高等教育のグローバル化

 僕も教員の端くれ。グローバル化の流れに巻き込まれています。授業を英語でやれと言われたり、国際交流しなさいとか、留学生を受け入れなさいとか。最近は授業のスライドを英語で作るようにしています。まだ実際に使っていないので、学生からの評判がどうなるかはわかりませんが。

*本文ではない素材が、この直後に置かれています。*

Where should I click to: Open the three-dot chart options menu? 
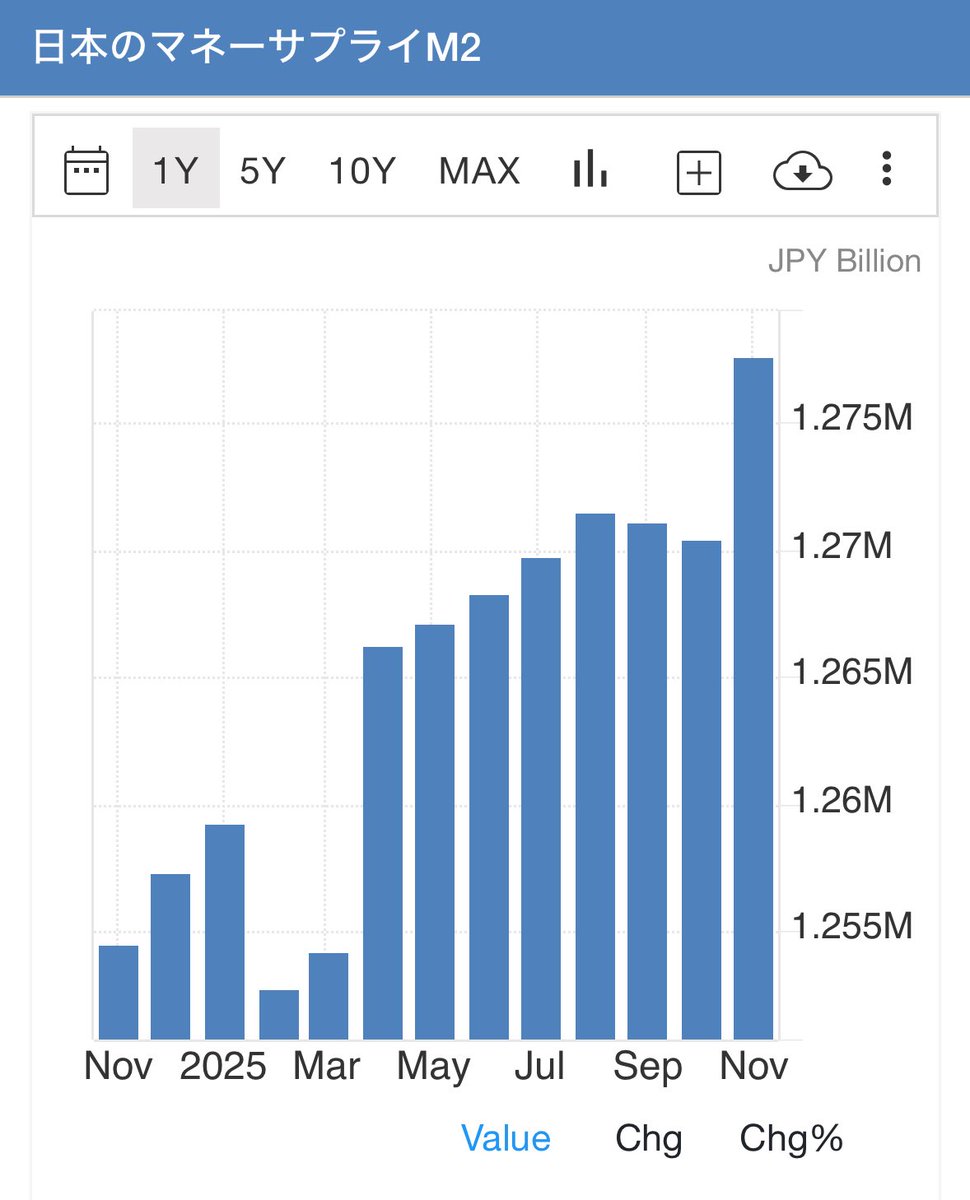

 このグローバル化、教員ばかりが対応しないといけないような風潮ですが、はたして大学の方は対応できているのか、もしくは対応しなければならないことに気が付いているのか、甚だ疑問です。昨今、ファーウェイが修士課程を卒業した学生を初任給40万円で雇うみたいな話がニュースになっていましたが、同じことが教員にも起きます。つまり、グローバル化の流れによって、教員が英語で授業や論文、外部資金の申請書を書くようになる。そうすると、その教員はもはや日本のみで仕事をする必要がなくなるのです。すると、海外で働こうかという教員も出てくるはず。もしくは海外の大学からオファーが来る可能性も。その時、日本の大学はカウンターオファーできるでしょうか。まず無理でしょう。給与は低い、雑用も多い、保護者は神経質etc...、英語ができる前提であれば、日本の大学の魅力はあまりないように思えます。つまり、日本の大学はグローバル化に対応して、教員の待遇改善をするつもりがあるかというと、たぶんないだろうということです。

 逆に、日本の大学が海外から人材を引っ張れるかというと、これも難しいと思います。英語のみで仕事をする人がマイノリティーである間は、その人が言語の問題でできない仕事を日本人教員が受け持てますが、人員構成が逆転すれば日本人教員の負荷が増えるので、このやり方は難しいでしょう。さりとて、海外の人材がわざわざ日本語を覚えるとは思えませんし。さらに待遇は悪いと。あ、ちなみに製造業の様に、東南アジアとか南米から教員を呼ぶのは無理だと思います。それらの国の方の論文の査読をしていると、日本の修士論文より落ちるレベルの論文がごろごろしていますので。

 そうすると、落ち着く先は大学教員の待遇改善になるか?と期待するのですが、どうでしょうねぇ。とりあえず、自分のできることはスキルアップだなと思う今日この頃です。少なくとも、”雇っていただいている”から”雇われてあげている”レベルになる気概で仕事したいです。それも辛いけどなー。